What the task asks: Find the line containing "You are a GUI" in the records below. Copy exactly that line and each one after it, ending at the line containing "asistenteadmon@manoslibres.co (705, 23)", and nothing more.

Collected data:
⁂

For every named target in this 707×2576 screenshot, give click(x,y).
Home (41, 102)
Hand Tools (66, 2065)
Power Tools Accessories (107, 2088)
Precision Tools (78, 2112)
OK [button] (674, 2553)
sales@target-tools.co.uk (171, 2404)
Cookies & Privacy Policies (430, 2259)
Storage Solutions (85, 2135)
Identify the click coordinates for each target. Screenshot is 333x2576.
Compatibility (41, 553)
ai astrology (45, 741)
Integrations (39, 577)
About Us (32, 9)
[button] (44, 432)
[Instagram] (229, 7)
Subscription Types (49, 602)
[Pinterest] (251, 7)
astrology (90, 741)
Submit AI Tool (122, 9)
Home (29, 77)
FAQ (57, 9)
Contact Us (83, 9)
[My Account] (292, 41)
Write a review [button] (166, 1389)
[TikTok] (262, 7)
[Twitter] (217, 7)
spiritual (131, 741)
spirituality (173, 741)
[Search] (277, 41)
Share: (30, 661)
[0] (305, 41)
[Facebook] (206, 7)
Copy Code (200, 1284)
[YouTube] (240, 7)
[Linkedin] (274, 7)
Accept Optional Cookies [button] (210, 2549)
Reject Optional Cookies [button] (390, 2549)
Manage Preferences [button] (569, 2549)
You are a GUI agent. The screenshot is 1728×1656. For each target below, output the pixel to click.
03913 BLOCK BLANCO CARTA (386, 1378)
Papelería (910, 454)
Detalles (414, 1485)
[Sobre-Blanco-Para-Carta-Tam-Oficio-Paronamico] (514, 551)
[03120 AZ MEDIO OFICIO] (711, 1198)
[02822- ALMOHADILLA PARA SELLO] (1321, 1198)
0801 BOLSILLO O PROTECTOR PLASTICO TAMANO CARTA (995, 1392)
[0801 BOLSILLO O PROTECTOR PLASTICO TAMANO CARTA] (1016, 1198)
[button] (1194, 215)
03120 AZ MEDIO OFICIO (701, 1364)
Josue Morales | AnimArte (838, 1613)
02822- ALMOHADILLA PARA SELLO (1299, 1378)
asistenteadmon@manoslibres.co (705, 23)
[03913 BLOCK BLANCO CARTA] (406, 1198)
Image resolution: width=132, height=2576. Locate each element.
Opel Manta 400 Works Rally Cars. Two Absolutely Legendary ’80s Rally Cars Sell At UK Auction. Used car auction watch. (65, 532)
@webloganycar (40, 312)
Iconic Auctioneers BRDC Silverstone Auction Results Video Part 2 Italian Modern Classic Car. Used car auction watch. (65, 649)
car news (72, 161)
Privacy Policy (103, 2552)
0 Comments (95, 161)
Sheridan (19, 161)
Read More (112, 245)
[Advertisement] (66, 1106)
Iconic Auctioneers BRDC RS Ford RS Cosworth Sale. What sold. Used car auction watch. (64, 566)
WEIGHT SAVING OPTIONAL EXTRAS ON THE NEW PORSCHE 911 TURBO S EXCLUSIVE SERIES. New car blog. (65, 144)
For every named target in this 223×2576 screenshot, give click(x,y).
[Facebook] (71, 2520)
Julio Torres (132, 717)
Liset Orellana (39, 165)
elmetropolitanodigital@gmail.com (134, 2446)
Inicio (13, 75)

⁂

Problem solution:
You are a GUI agent. The screenshot is 1728×1656. For each target below, output the pixel to click.
03913 BLOCK BLANCO CARTA (386, 1378)
Papelería (910, 454)
Detalles (414, 1485)
[Sobre-Blanco-Para-Carta-Tam-Oficio-Paronamico] (514, 551)
[03120 AZ MEDIO OFICIO] (711, 1198)
[02822- ALMOHADILLA PARA SELLO] (1321, 1198)
0801 BOLSILLO O PROTECTOR PLASTICO TAMANO CARTA (995, 1392)
[0801 BOLSILLO O PROTECTOR PLASTICO TAMANO CARTA] (1016, 1198)
[button] (1194, 215)
03120 AZ MEDIO OFICIO (701, 1364)
Josue Morales | AnimArte (838, 1613)
02822- ALMOHADILLA PARA SELLO (1299, 1378)
asistenteadmon@manoslibres.co (705, 23)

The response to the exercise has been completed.